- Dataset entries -
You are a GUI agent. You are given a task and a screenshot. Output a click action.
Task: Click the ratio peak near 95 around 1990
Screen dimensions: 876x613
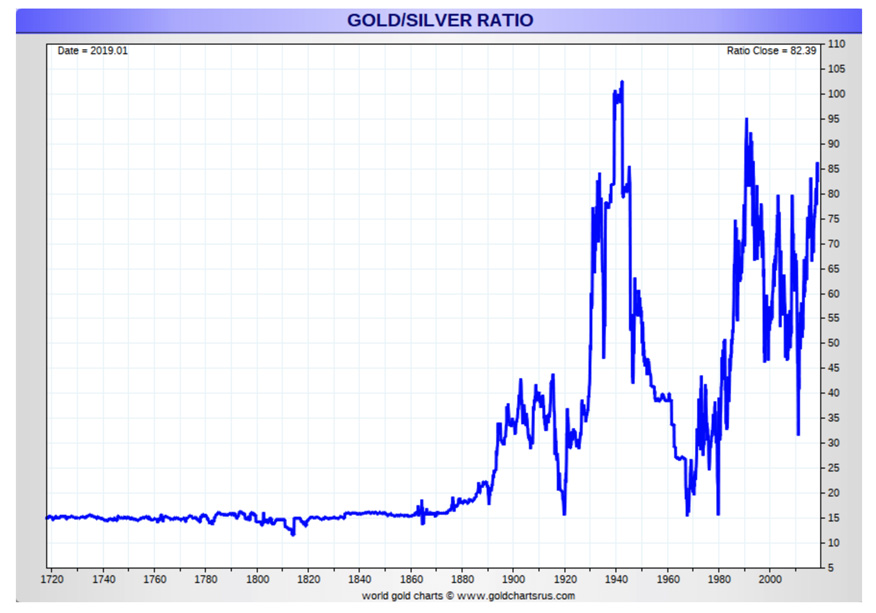click(745, 119)
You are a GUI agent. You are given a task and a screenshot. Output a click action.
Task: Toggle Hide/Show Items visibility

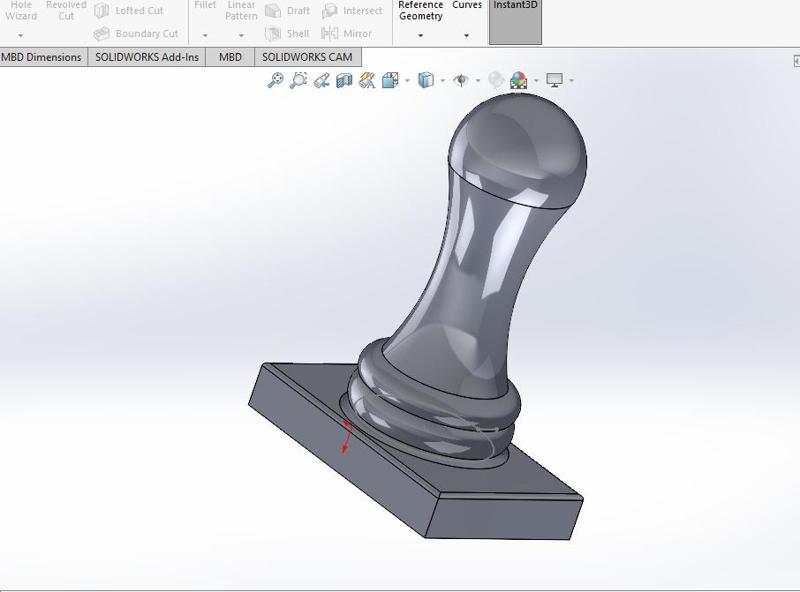click(x=462, y=82)
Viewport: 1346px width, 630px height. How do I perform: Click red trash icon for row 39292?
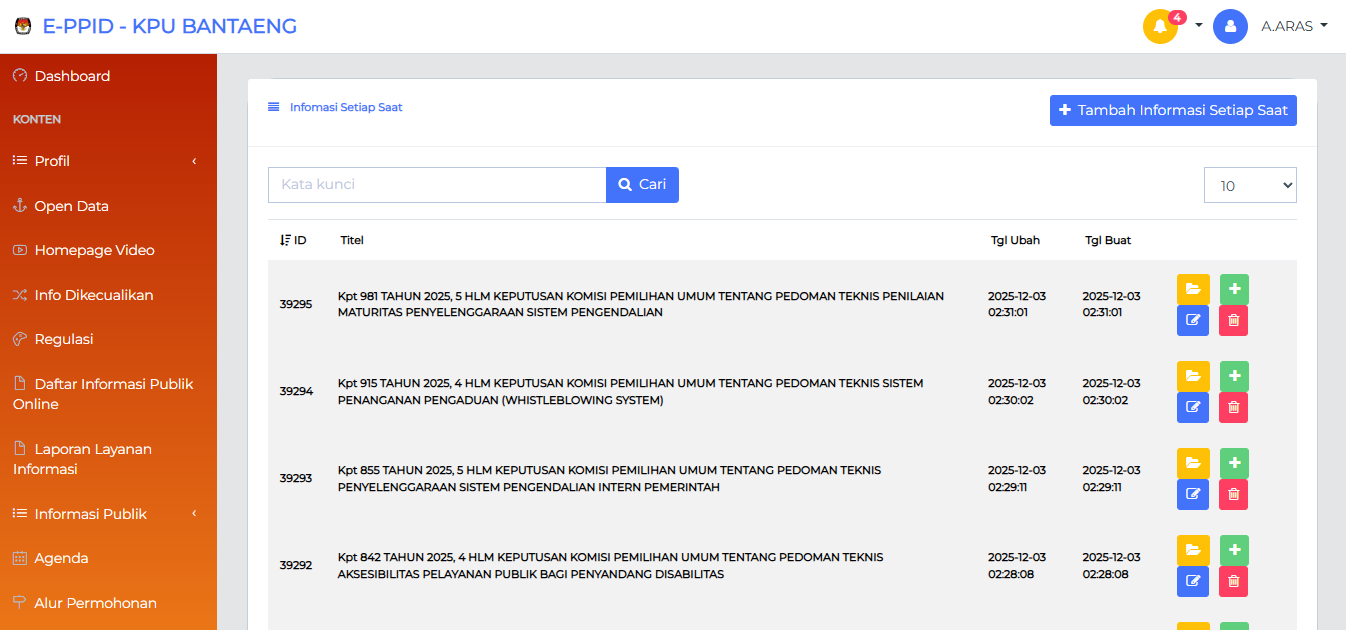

- TASK TO CARRY OUT -
Where a record holds a picture, leave the picture out and restate the rest word for word.

- OUTPUT FOR THIS TASK -
You are a GUI agent. You are given a task and a screenshot. Output a click action.
Task: Click the ratio peak near 95 around 1990
Screen dimensions: 876x613
click(745, 119)
You are a GUI agent. You are given a task and a screenshot. Output a click action.
Task: Toggle Hide/Show Items visibility

click(x=462, y=82)
Viewport: 1346px width, 630px height. How do I perform: Click red trash icon for row 39292?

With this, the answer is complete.